Among the distinctive features of Vayo’s catalog are ten pieces for traditional Chinese and Japanese instruments, six “musical poetry readings”, three pieces for live synthesizer, and six for instruments with electronic sound or enhancement. Vayo’s fascination with unusual instruments has led to compositions for extended-range glockenspiel; contrabassoon and three double basses; bass viola da gamba; hammered dulcimer; and ships’ horns. His theatrical works include the opera Fertile Ground; the performance piece Eight Poems of William Carlos Williams for trombonist; and Chambers, a unique musical ritual in which the audience plays integral roles as sound-makers and active listeners. Jazz, a strong element of Vayo’s musical identity, appears in both subtle and straightforward ways in many of his concert compositions, and explicitly in such pieces as Entelechy for fusion-jazz quartet, Reach for big band, Signals for woodwinds, brass, piano and bass, and the piano pieces We Will, Ours and Jazz Jig for Jim.

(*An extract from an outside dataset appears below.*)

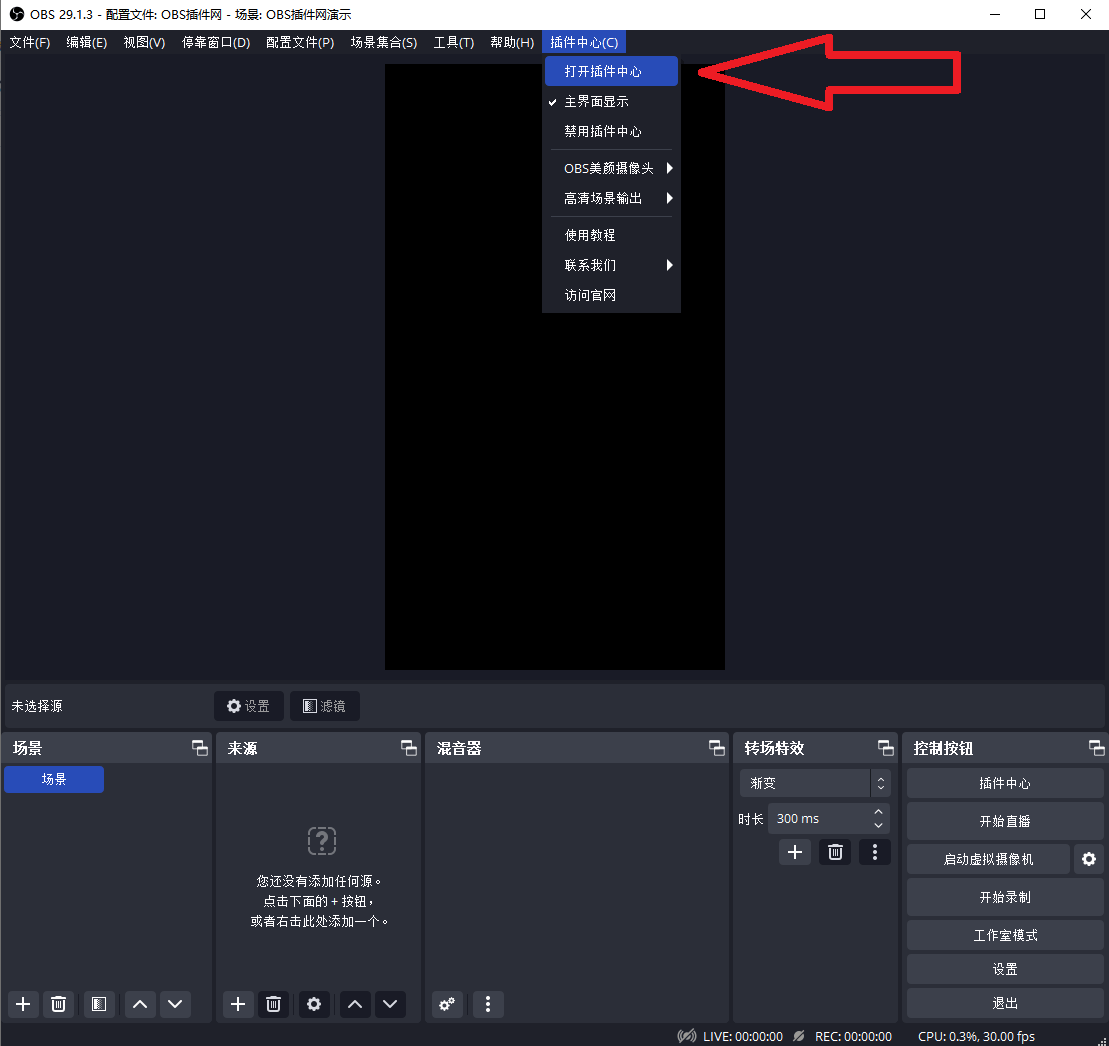Delete the selected scene using the trash icon
Viewport: 1109px width, 1046px height.
(x=58, y=1004)
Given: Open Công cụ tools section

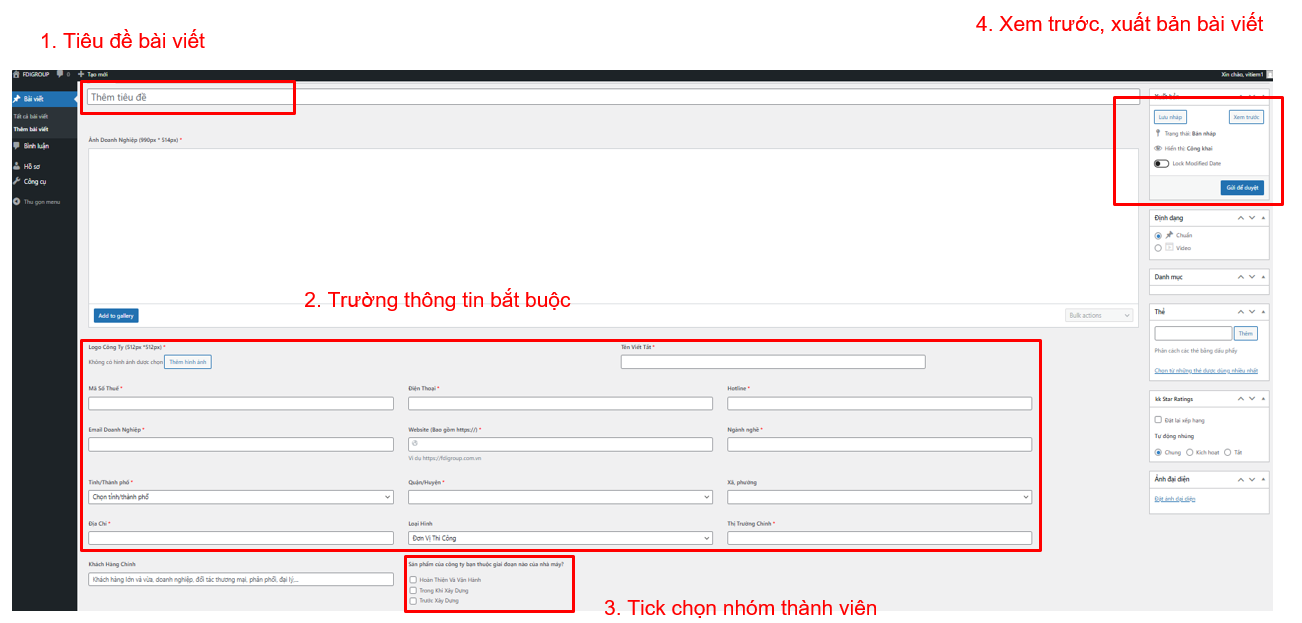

Vayo performs on piano, keyboard harmonica, synthesizer and voice; his repertoire encompasses new and old concert music, jazz, popular music, personal interpretations of music from folk traditions, and free improvisations. Since 2022 he has presented intimate themed concerts at his home which draw on all of these sources.
Vayo holds an A.Mus.D. in Composition from The University of Michigan, where his principal teachers were Leslie Bassett and William Bolcom; his M. Mus. and B. Mus. degrees are from Indiana University, where he studied with Frederick Fox and Juan Orrego-Salas. Vayo’s principal piano teachers were Marie Zorn, Michel Kozlovsky and John Ogdon at Indiana, and Lynne Bartholomew at Michigan; his undergraduate degree was a double major in Composition and Jazz Studies.